Wally’s feet hit the floor. Papers rustled and his tea glass nearly toppled over. “I was, um, just doing a little research for a travel article.”
“For a trip to Gentryville, Kentucky?”
“No. I mean, yes. I mean, I’ve always wanted to go to Kentucky. And speaking of going, I’ve got to do the ‘This Is Your Neighbor Interview’ with Loretta Marks. She’s the new Sunday School teacher from Austin. Later.”

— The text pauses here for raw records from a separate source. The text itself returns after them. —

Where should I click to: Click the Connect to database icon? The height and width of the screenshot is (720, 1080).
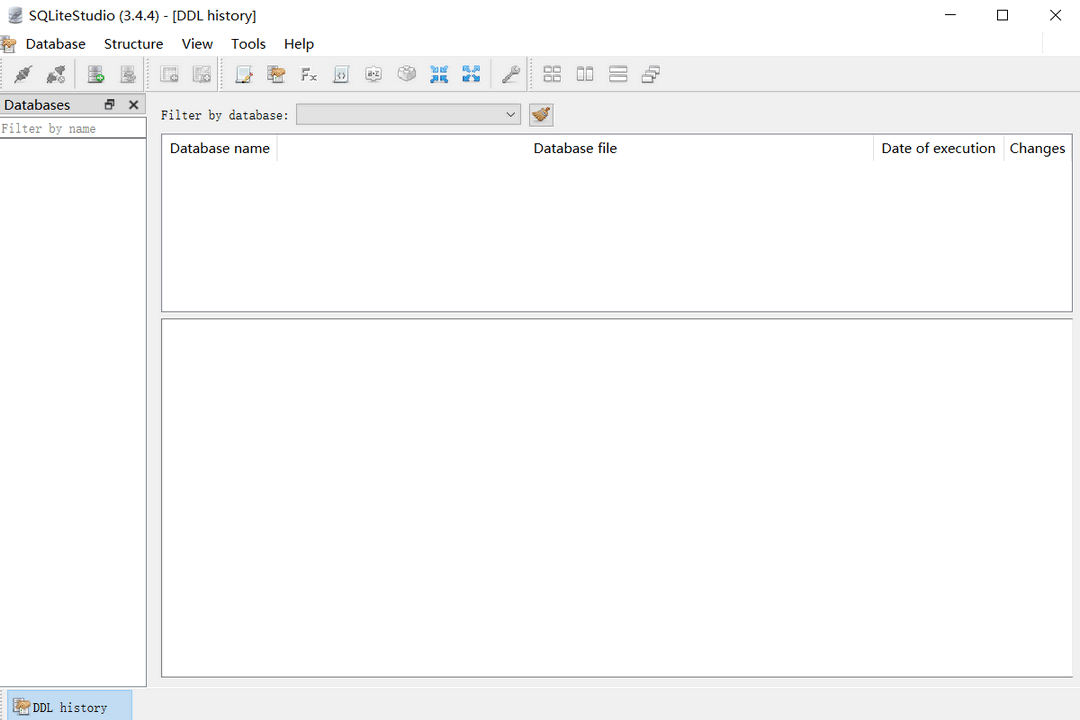23,74
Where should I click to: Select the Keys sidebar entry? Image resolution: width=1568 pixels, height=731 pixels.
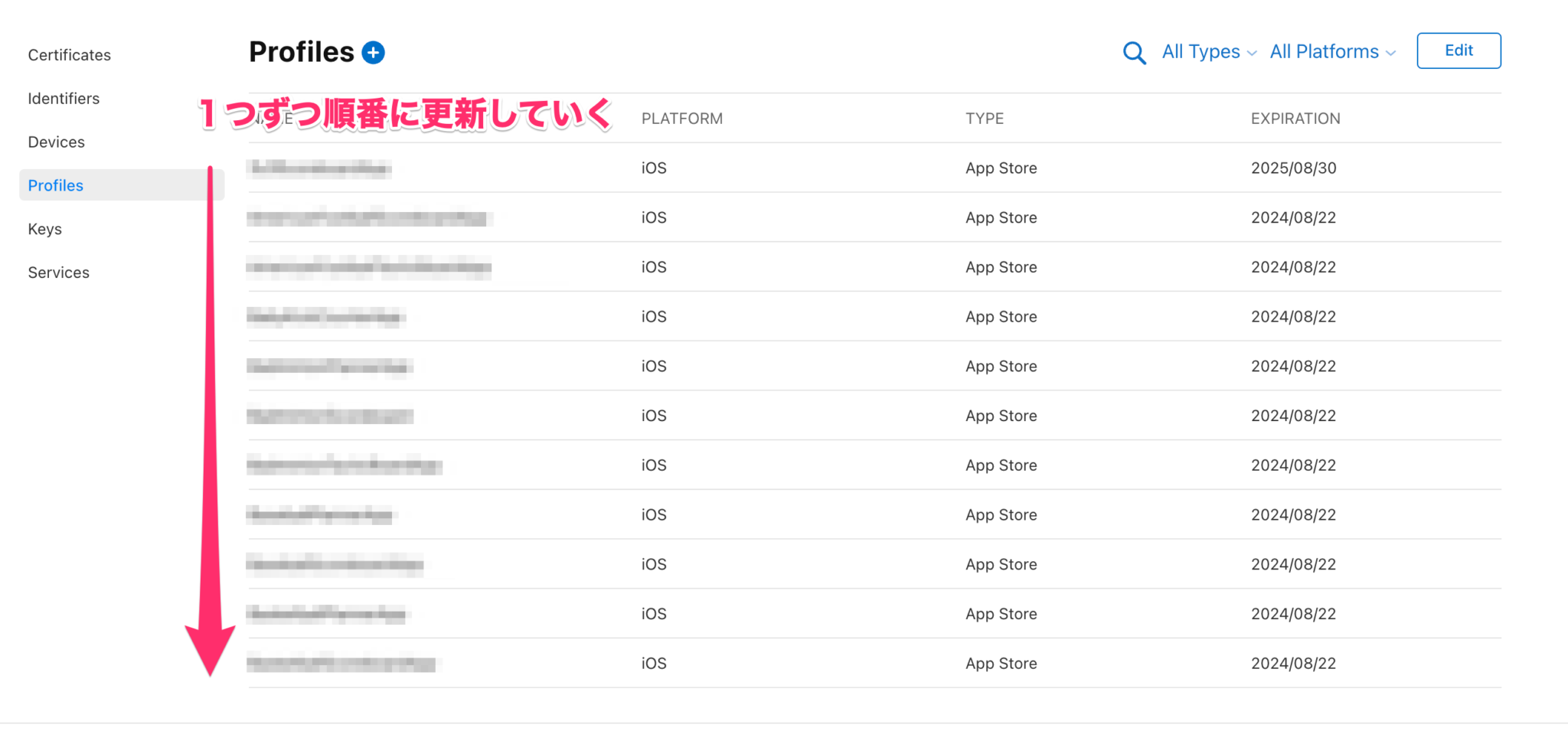click(44, 229)
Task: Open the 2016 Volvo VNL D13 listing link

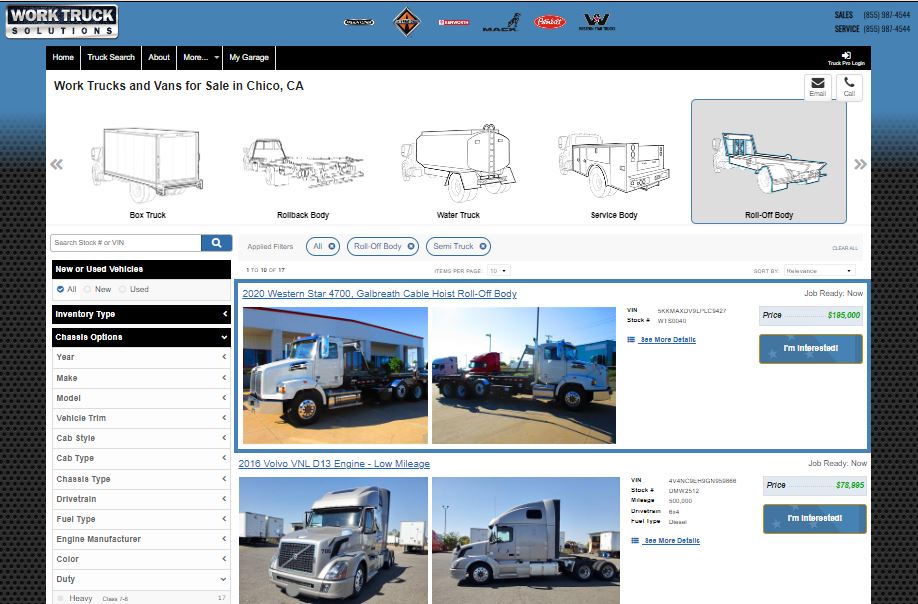Action: click(x=334, y=464)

“I wouldn’t have thought he could move that fast considering the heat,” Dolores said. She leaned back in her seat, aimed her handheld fan at her face and eyed Jack. “So what brings you here?”
“Returning my tux.”
“Last I looked, Earline’s place was up the street. You’re at least a block out of the way.”
“I needed some exercise. Say, Dolores, is that a new hairdo?”
Her curiosity faded into a sheepish expression. She touched a hand to her hair. “Why, yes. I mean, it’s still the same style, but I had a new color job done just this past week.”
“My compliments to your colorist.” He tipped his hat and Dolores actually blushed.
Paige blinked just to make sure she was actually seeing correctly. Dolores Guiness never blushed. She made other people blush all the time with her know-it-all attitude and her all-seeing eyes, but never succumbed to turning red herself. Paige blinked a second time just for good measure. Sure enough, there was no mistaking the stain pinking Dolores’ chubby cheeks.
“It’s a shame you’re out in all this heat, though.”
“What?”
“I mean, a pretty hairdo like that won’t stand up for long in this. Is it always this hot?”
“My, my.” She clicked the button on her fan. “It is hot.”
“What happened to bearable?” Paige arched an eyebrow.
“I can’t very well go to the ladies’ auxiliary tea with wilted hair, now can I?” Dolores gathered up her purse and her notes. “I’ll just finish these notes up downstairs in the diner where it’s cool.”
“Sounds like a good idea.” He winked and Dolores blushed again before heading out the doorway.